Unfortunately every club has rules, and with privilage comes responsibility. You compare us to Zimbabwe yet in the same colour code are the UK, Australia and the worlds biggest democracy, India. Would you rather we were bracketed with the USA who are to gun control what Herrod was to child care?

No. 8

I direct you to the (free) e-book that I linked earlier.

The UK places a 15 year limit on ex-pat voting, Australia 6. India is in the same bracket as us (and Zimbabwe) – voting by non-resident citizens is only offered to certain state employees stationed abroad (diplomatic services and the military).

I think that the US system is particularly enlightened.

What does gun control have to do with electoral reform/procedures??

I know that unless you are a citizen of the U.S for example you are not entitled to vote in most elections. You are also not entitled to vote back home. That doesn’t seem fair to me.

Unfortunately every club has rules. ha. Ireland being a beacon to the world in that regard.

“What does gun control have to do with electoral reform/procedures??”

A lot. Disgruntled voters get a chance to shoot their politicians with legally held fire arms, see last week in Arizona. The second amendment is a seriously outdated piece of legislation which is beyond mature debate and hence reform in the US.

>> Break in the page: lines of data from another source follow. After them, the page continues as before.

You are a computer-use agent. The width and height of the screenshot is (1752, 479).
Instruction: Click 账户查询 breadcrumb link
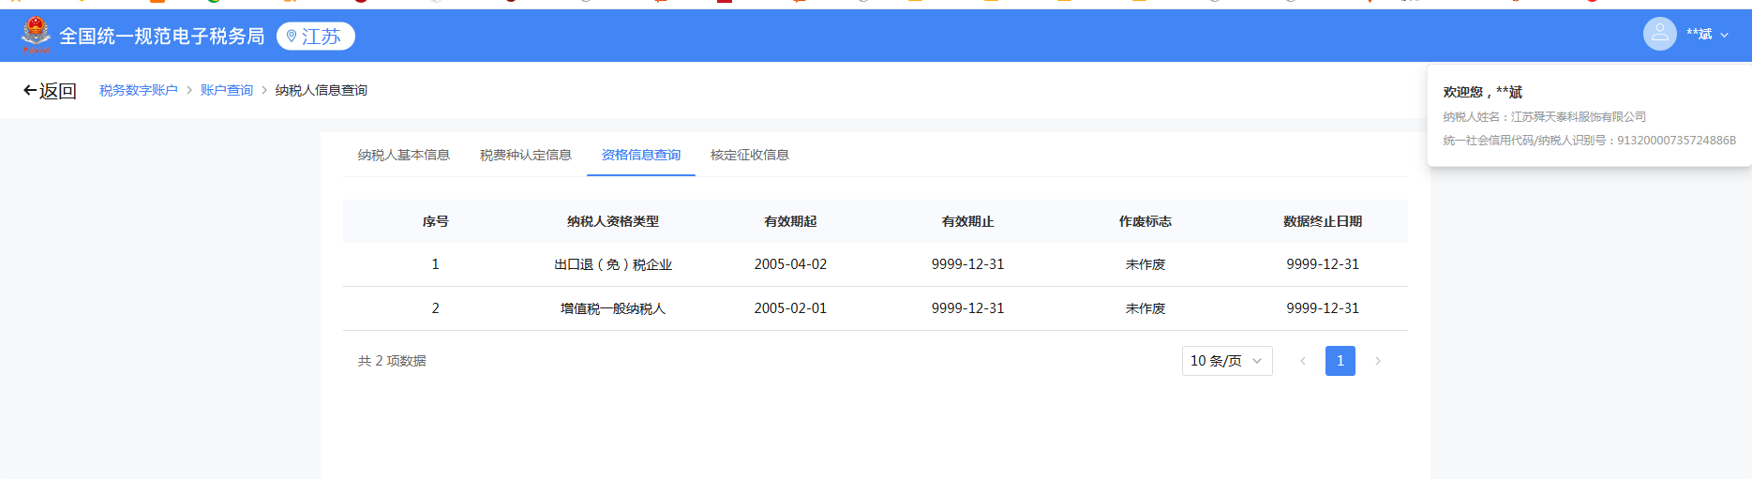click(226, 91)
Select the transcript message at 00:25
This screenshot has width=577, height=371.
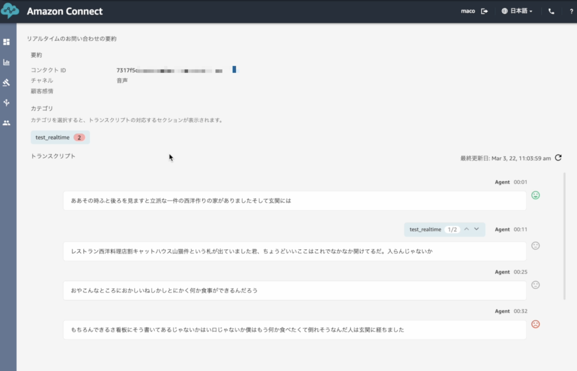[x=295, y=291]
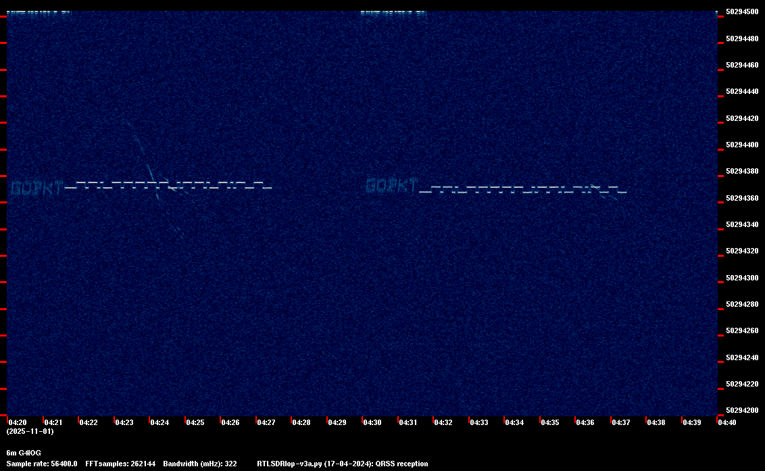Click the 50294200 bottom frequency label
Viewport: 765px width, 471px height.
(742, 410)
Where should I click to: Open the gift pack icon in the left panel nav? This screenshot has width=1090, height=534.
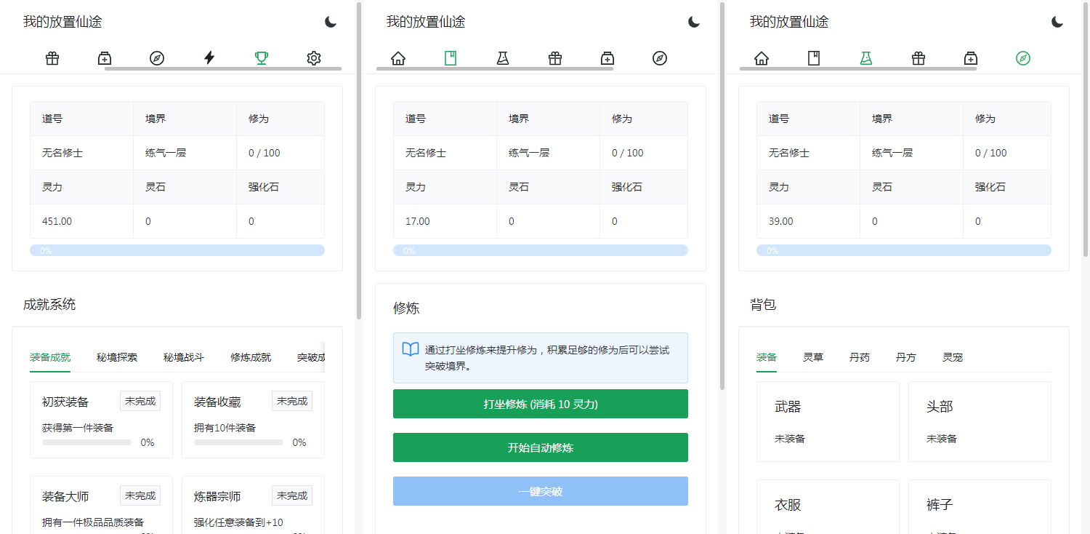[x=52, y=57]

I did look at the (free) w book that you attached. Unfortuneately being colour blind maybe I mis read the colour key. My wife is a UK citizen and has never heard of a right to vote for expats regardless of limitations. Where could she learn more?

No. 8

For your wife:

Since you bring that up, how about this little perversity? Your wife can vote here in all elections (with the exception of presidential elections). She is not, however, allowed a vote at referenda. She still retains her full democratic rights to vote in the UK as if she were resident.

Let’s say for the purpose of discussion that you have a sister, and that she is living in the UK. She is granted full voting rights in that jurisdiction, but denied her voting rights in the country of her citizenship, Ireland.

With respect, your argument about recent events in Arizona are spurious.

With respect they are not. Electoral reorm of the second amendment is nigh impossible and political suicide. Access to fire arms has been the cause of mutiple killings in the US on numerous occasions, as you know. How are these killings and the Arizona killings spurious? You make a comparison between Ireland and Zimbabwe on the grounds that both countries do not afford voting by expats. Spurious comparison, no?

I was aware of Irish citizens voting rights in the UK, but not the UK rights for expats. Thanks.

BTW my wife has received a polling card and has voted in every election in Ireland including Presedential.

PS Just saw this

If your wife has voted in presidential elections (assuming that she has not taken up Irish citizenship) then that’s technically an abuse of the electoral system AIUI. Possibly an administrative error?

I think you and I may have a different understanding of the term “electoral reform”.

The gun control debate is far too emotive for my taste. Logical, pragmatic views appear to be unwelcome by the “ban all guns” zealots. I decided to keep my own counsel on that topic.